London: Scientists have found evidence of protective immunity against COVID-19 in people up to four months after mild or asymptomatic coronavirus infection. This new development is has provided hopes for the long-lasting efficacy of vaccines. The researchers, including some from the ‘Queen Mary University of London’ analysed antibody and T cell responses in 136 healthcare workers in the UK. All of them had mild or asymptomatic COVID-19 infection dating back to March.
The study has been published in the journal ‘Science Immunology’. It found that 89 per cent of healthcare workers analysed carried neutralising antibodies 16-18 weeks after infection.
The team, also involving researchers Imperial College London and University College London, UK, found most workers also had T cells capable of recognising multiple different parts of the virus. However, they noted that the two responses did not always persist in harmony. Some individuals showed T cell immunity but no evidence of antibodies, and vice versa.
“Our study of SARS-CoV-2 infection in healthcare workers from London hospitals reveals that four months after infection, around 90 per cent of individuals have antibodies that block the virus,” Joseph Gibbons, a ‘Post-doctoral Research Assistant at Queen Mary’, said.
“Even more encouragingly, in 66 per cent of healthcare workers we see levels of these protective antibodies are high. This robust antibody response is complemented by T cells which we see reacting to various parts of the virus,” Gibbons informed.
Describing the finding as ‘good news’, Gibbons explained that if someone has been infected with the coronavirus, there is a good chance that they will have developed antibodies and T cells that may provide some protection in case they encounter the virus again.

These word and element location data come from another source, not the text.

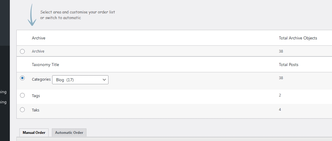Screen dimensions: 332x141
Task: Click the Archive row label text
Action: pyautogui.click(x=38, y=51)
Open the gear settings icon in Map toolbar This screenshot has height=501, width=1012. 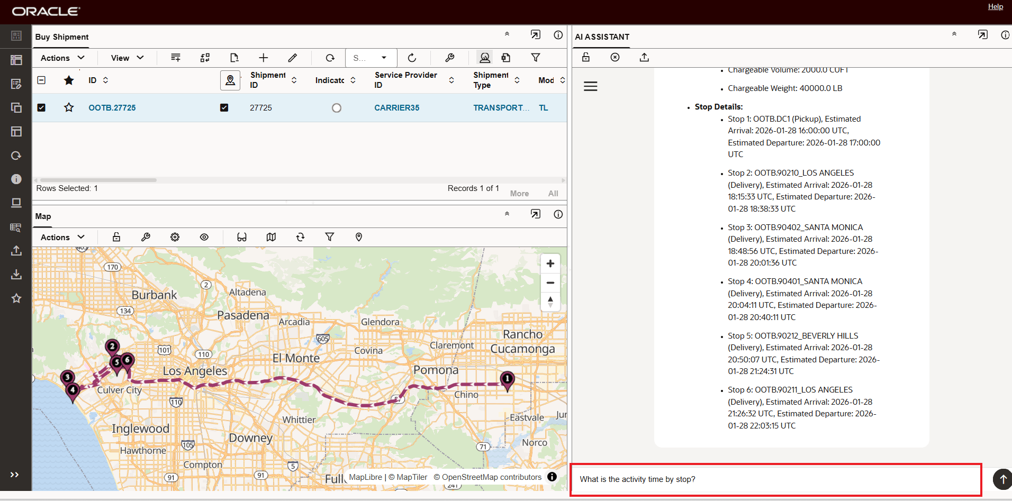pyautogui.click(x=175, y=237)
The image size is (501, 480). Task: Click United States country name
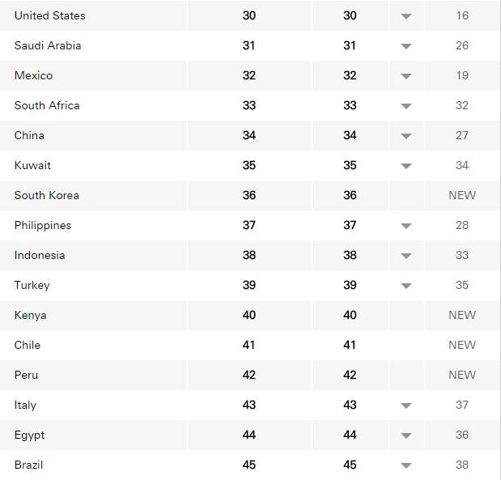click(x=49, y=15)
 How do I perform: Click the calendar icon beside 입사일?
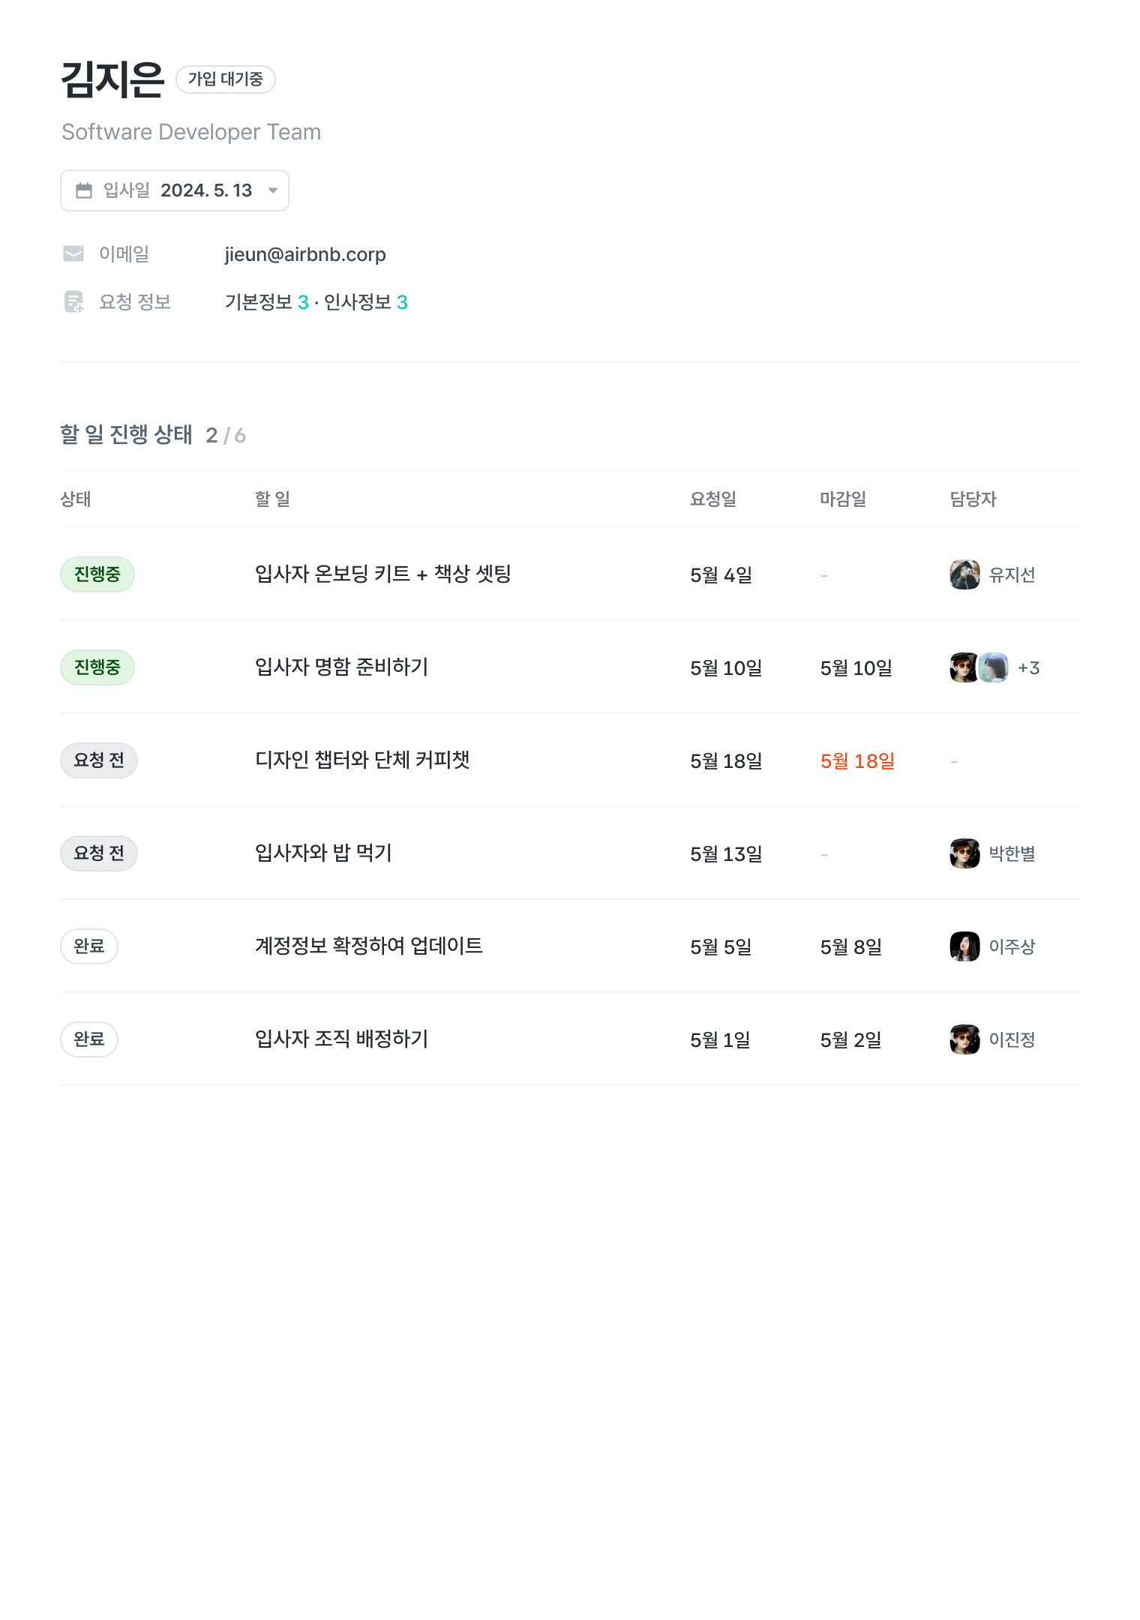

Much of the debate on protective immunity has focussed on the different roles of B cells, which make antibodies, and T cells, white blood cells which help protect from viruses, including direct killing.
The latest study found that while protective antibody responses were usually complemented by a T cell response, over half of the healthcare workers had different antibody and T cell responses.
The workers did not produce a T cell response specific to proteins found on the outer layer of the SARS-CoV-2 virus.
The research also found that T cell responses tended to be higher in those with the classic, defining symptoms of COVID-19, while asymptomatic infection resulted in a weaker T cell immunity than symptomatic infection, but equivalent neutralising antibody responses.
The researchers noted that while new variants are appearing, the changes to the virus don’t necessarily occur within these epitopes so it is hoped the vast majority of immune recognition can likely continue unperturbed.
“Our study in asymptomatic and mild cases gives a positive insight into the durability of immunity to SARS-CoV-2 after four months of infection,” Corinna Pade, a Post-doctoral Research Scientist at Queen Mary, said.
The researchers noted that it is an important finding as mild or even no symptoms of COVID-19 are very common and representative of most infections in the community. “Such abundant immune responses also give hope for the long-lasting efficacy of vaccines,” Pade added.